Showing posts with label Northwest. Show all posts
Showing posts with label Northwest. Show all posts

Sunday, June 17, 2007

Baked Salmon ala Mayonnaise

Baked Salmon ala Mayonnaise

Steven first introduced me to this salmon dish many years ago during the teenage period when I hated mayo. I definitely raised my eyebrow when I heard mayo and salmon in the same sentence. In my mind, why ruin a perfectly good piece of fish by slathering it with something like mayonnaise? Well after I reluctantly tried a bite of the salmon, it wasn’t bad. When I recently bought some Copper River salmon, this was the first dish Steven asked me to make. Go figure. I'm not sure how common this particular salmon preparation is but I'm guessing this recipe probably isn’t everyone’s cup of tea since lots of people dislike mayonnaise. The main purpose of the mayo is to keep the salmon moist so I don’t use too much. After baking, the mayo is no longer goopy and mayo-like, instead it forms a light and tasty crust on top of the salmon. The original recipe used only salt, pepper, and mayo to top the salmon. I had to make it more interesting so I added some sun-dried tomatoes, lemon zest, and Dijon mustard.

Baked Salmon ala Sun-dried Tomato and Lemon Mayonnaise

1 lb salmon fillet
2 Tbsp mayonnaise
1 Tbsp sun-dried tomatoes, rinsed of oil and minced
Zest from half a lemon, about 1 tsp
1 tsp of Dijon mustard
Salt and pepper
Olive oil

Take the salmon out of the fridge 30 minutes to an hour before cooking to let it warm up a bit.

Adjust an oven rack to the upper middle position. Line a baking pan with a sheet of foil, coat the foil with some olive oil, and lay the fillet on the pan skin side down. Salt and pepper the top of the salmon.

In a small bowl, mix together the mayo, mustard, sun-dried tomatoes, and lemon zest. Using the back of a spoon or a spatula, coat the top and sides of the fillet with an even layer of the mayo mixture.
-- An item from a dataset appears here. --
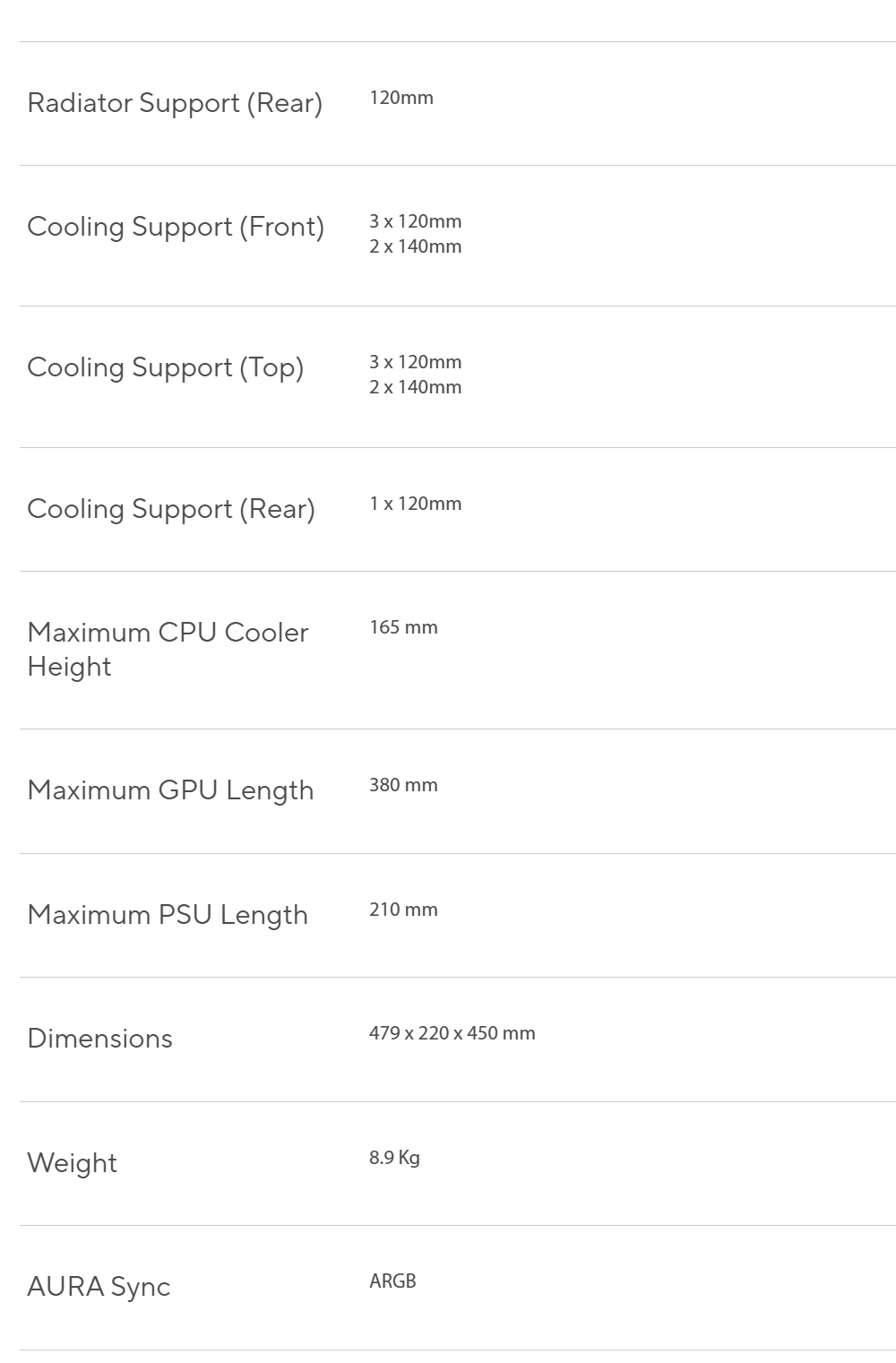Screen dimensions: 896x1363
Task: Select the 380 mm GPU length value
Action: coord(403,785)
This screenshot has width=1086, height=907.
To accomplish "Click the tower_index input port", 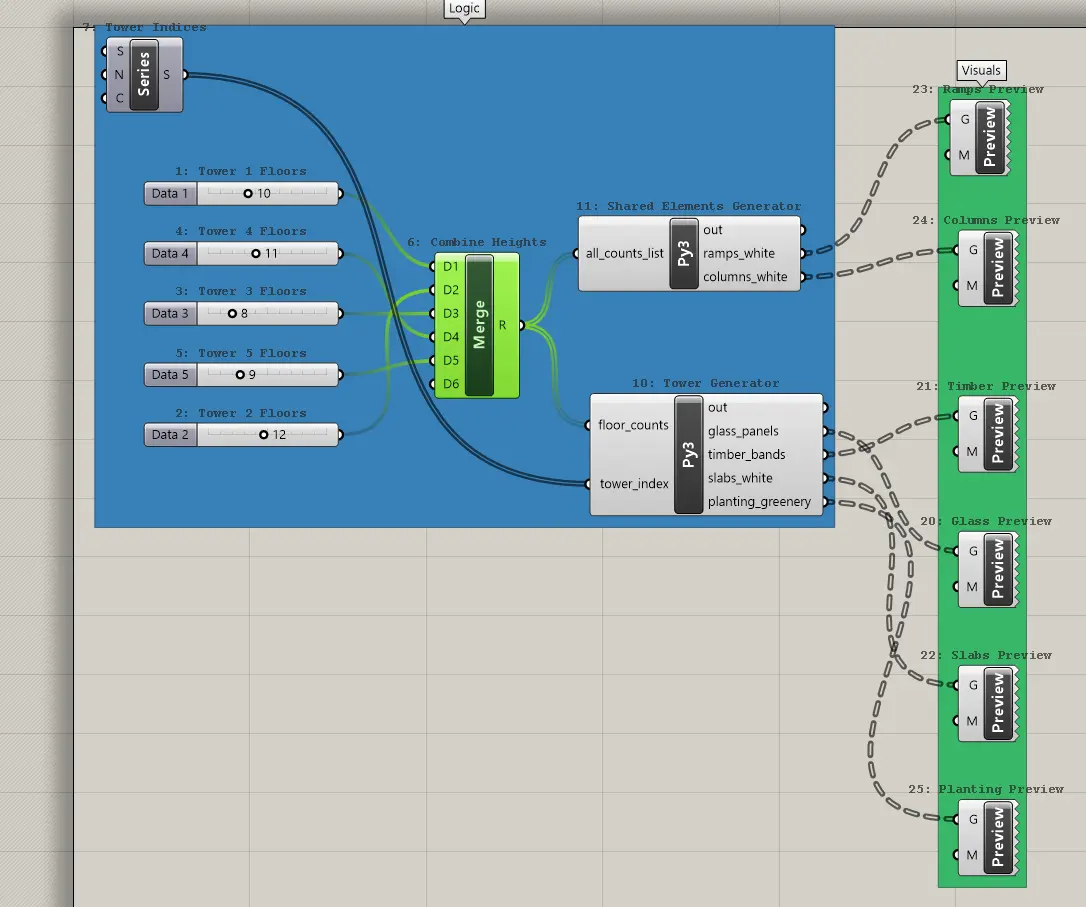I will [x=588, y=484].
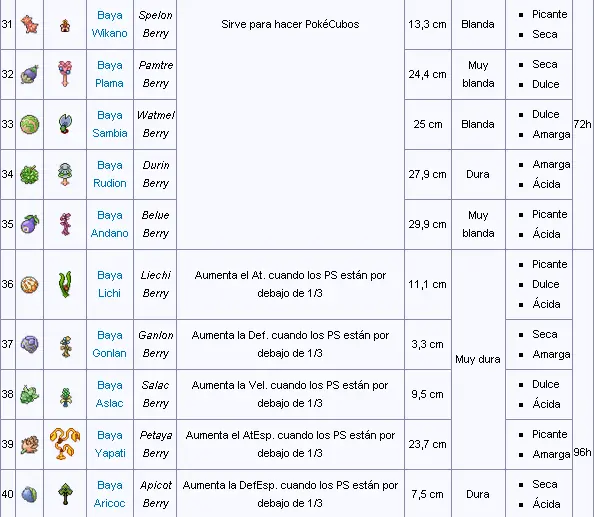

Broil on the upper middle rack until the top is golden brown, a few minutes. Rotate the pan 180 degrees halfway through so the crust browns evenly. After broiling, if a paring knife cannot be inserted cleanly into the fish, or if it does not flake, then turn off the broiler, and return the fish to a 400ºF oven and finish baking the salmon for a few more minutes.